Start of Material shown
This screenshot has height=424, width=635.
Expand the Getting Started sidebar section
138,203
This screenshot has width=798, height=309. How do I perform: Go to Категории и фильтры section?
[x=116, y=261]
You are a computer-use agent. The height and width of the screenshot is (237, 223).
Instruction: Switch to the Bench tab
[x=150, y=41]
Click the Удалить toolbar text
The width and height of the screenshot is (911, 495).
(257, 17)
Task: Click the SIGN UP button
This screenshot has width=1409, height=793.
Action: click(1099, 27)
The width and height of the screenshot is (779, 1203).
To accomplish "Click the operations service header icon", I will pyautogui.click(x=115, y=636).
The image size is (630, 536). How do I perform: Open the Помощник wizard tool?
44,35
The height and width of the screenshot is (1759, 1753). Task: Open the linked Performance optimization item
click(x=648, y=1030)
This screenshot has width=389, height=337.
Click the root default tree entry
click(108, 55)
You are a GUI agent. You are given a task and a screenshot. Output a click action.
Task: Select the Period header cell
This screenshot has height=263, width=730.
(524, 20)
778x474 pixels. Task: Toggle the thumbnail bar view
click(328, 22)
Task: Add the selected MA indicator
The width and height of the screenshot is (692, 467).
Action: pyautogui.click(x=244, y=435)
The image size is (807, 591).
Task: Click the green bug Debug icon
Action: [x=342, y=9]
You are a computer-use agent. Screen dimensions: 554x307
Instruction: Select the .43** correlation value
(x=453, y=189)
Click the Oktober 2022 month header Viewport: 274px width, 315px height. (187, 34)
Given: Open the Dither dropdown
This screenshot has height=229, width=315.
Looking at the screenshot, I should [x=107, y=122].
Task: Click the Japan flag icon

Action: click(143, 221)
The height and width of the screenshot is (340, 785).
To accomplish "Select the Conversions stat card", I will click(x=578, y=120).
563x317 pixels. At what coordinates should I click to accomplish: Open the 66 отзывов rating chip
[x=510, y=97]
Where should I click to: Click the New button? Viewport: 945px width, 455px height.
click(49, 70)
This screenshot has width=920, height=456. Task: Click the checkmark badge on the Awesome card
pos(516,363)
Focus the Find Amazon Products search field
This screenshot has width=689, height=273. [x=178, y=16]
End of Material shown
Across the data, find each line that has "will" in it and copy that line.

--- Response for this exercise ---
To accomplish "Click the operations service header icon", I will pyautogui.click(x=115, y=636).
To accomplish "Select the Conversions stat card", I will click(x=578, y=120).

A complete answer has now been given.